Потом он включился полностью и сразу открыл глаза. Комната? Обычная жилая комната в частном доме, с занавесочками, скатерочками, с деревянным крашеным потолком. Где он? Козе понятно, что это не следственный изолятор и не изолятор временного содержания. И даже не «обезьянник» в отделе полиции. Уже хорошо, хотя и не факт, что все в порядке. О нем могли уже сообщить и за ним могли уже ехать.
Всплыли в памяти последние мгновения у забора, когда ему стало совсем плохо. Значит, потерял сознание, и кто-то подобрал. Это же не больница.
– Ну как наше самочувствие? – спросил равнодушный голос. – Наверное, есть хотите? Разумеется! Столько проспать.
Антон повернул голову на подушке и увидел перед собой мужчину лет, наверное, пятидесяти. Какое-то у него невыразительное лицо, да еще эти круглые очки. И голос! Он сразу показался Антону равнодушным, безучастным. Абсолютно дежурная фраза про самочувствие, хотя этот человек его, видимо, и лечил. Странный человек, очень странный.
– Я где? – спросил Антон, пытаясь осмотреться и составить впечатление о месте своего пребывания.
– У меня дома, – усаживаясь рядом на край кровати, ответил мужчина.

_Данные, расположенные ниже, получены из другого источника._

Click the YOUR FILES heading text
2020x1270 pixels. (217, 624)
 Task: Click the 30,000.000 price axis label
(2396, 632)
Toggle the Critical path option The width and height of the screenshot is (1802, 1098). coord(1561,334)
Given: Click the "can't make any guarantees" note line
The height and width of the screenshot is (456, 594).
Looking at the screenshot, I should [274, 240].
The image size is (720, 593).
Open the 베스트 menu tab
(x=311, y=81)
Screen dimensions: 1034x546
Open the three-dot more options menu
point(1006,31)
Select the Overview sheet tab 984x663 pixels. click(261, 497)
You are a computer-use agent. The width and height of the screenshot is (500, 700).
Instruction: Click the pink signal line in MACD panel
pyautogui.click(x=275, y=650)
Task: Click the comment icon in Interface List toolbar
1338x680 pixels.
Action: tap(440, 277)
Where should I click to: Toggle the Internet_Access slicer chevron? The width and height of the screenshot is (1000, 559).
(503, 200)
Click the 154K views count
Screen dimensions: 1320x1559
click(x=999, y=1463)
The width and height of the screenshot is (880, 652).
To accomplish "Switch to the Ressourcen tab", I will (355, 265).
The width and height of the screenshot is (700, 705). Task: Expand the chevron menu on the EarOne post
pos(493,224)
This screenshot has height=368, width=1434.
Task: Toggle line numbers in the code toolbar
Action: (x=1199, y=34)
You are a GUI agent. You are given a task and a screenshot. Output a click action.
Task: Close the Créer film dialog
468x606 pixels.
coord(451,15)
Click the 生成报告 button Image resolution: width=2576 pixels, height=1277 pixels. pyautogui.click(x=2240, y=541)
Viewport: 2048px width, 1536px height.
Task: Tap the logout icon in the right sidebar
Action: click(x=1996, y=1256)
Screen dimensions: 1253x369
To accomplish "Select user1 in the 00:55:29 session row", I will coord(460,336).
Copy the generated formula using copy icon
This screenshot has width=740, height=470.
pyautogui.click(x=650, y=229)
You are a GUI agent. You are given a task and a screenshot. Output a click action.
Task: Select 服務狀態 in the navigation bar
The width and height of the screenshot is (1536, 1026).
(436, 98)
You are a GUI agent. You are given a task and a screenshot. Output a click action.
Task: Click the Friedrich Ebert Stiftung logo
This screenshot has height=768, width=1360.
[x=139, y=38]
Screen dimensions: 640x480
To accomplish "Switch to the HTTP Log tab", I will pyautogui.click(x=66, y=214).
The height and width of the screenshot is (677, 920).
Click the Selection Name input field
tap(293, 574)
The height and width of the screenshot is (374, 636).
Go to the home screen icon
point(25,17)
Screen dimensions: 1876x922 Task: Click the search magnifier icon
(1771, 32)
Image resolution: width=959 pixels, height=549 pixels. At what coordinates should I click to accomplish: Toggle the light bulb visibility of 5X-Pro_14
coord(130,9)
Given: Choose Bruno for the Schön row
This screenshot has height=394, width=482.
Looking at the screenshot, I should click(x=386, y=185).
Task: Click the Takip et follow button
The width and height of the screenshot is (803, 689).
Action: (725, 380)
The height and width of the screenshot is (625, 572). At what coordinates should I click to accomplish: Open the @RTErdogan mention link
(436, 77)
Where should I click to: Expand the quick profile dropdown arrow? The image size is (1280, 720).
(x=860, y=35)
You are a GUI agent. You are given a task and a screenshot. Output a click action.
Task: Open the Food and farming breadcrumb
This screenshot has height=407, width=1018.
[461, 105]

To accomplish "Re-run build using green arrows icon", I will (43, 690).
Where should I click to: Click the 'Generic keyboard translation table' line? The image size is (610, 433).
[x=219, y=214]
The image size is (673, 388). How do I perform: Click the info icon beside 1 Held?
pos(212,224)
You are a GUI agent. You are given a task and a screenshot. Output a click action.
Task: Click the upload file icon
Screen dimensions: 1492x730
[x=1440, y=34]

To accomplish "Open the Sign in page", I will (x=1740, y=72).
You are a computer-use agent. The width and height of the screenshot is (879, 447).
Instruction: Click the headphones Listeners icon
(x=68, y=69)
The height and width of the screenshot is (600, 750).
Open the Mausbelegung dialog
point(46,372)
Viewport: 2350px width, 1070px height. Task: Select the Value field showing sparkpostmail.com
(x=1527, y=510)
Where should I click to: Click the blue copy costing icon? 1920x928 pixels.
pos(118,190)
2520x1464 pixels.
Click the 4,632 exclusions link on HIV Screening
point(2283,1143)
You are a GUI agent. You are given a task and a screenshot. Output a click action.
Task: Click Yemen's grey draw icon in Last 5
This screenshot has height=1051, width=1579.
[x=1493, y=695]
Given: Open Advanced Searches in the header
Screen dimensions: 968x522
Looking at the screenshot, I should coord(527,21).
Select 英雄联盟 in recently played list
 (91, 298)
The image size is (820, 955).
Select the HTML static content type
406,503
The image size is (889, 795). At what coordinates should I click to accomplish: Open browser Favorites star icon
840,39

Он деловито положил свои пальцы Антону на запястье, удовлетворенно кивнул, ощутив ровный хорошего наполнения пульс, потом оттянул ему веко и снова удовлетворенно кивнул. – Фельдшер я местный, а вы у меня в доме. Я не стал вас укладывать в изолятор своего фельдшерского пункта… вот так.
– А что со мной? Мне, кажется, прямо на улице стало плохо.
– С вами ничего страшного. Ранка, правда, у вас на руке была не очень хорошая, но я ее почистил, укольчик вам сделал, кое-что из полезного двое суток прокапал. У меня было ощущение, что вы просто обессилели. Устали очень, до крайности. Вот я ваш организм и подкормил, подпитал сердечко, простимулировал.
– А как вас зовут? Кого мне благодарить?
– Зовут меня Сергеем Викентьевичем, а благодарить меня не надо. Лечить любого, вне зависимости от его социального положения и вероисповедания, – это, знаете ли, мой врачебный долг. Ну, отдыхайте, отдыхайте. Организм у вас сильный, я думаю, тренированный. Сейчас вас покормят, но вставать я вам настоятельно не рекомендую. Пока. У всякой выносливости есть пределы, и насиловать организм без особой на то нужды не стоит. Могут образоваться нежелательные и неприятные последствия.
Фельдшер вышел, плотно прикрыв за собой дверь. Антон прислушался к своему организму и согласился, что слабость у него есть. Потом вспомнил слова фельдшера, что он тут лежит уже двое суток. Двое суток! Беззащитный, беспомощный. Двое суток он находился под постоянной угрозой ареста. И почему старый лекарь не сообщил о нем в полицию? Ведь не мог же он не отдавать себе отчета, что человек, которого он нашел, весьма странен. И не только странен, но и с оружием.
Радостное воспоминание придало Антону бодрости. Он отчетливо вспомнил, что, входя в поселок, сунул руку за спину и ничего там не обнаружил. Видимо, второй пистолет выпал у него из-за ремня, когда он брел уставший, измученный, по несколько раз за каждый час садясь на землю для отдыха. Точно, пистолета у него уже не было. Хоть это хорошо!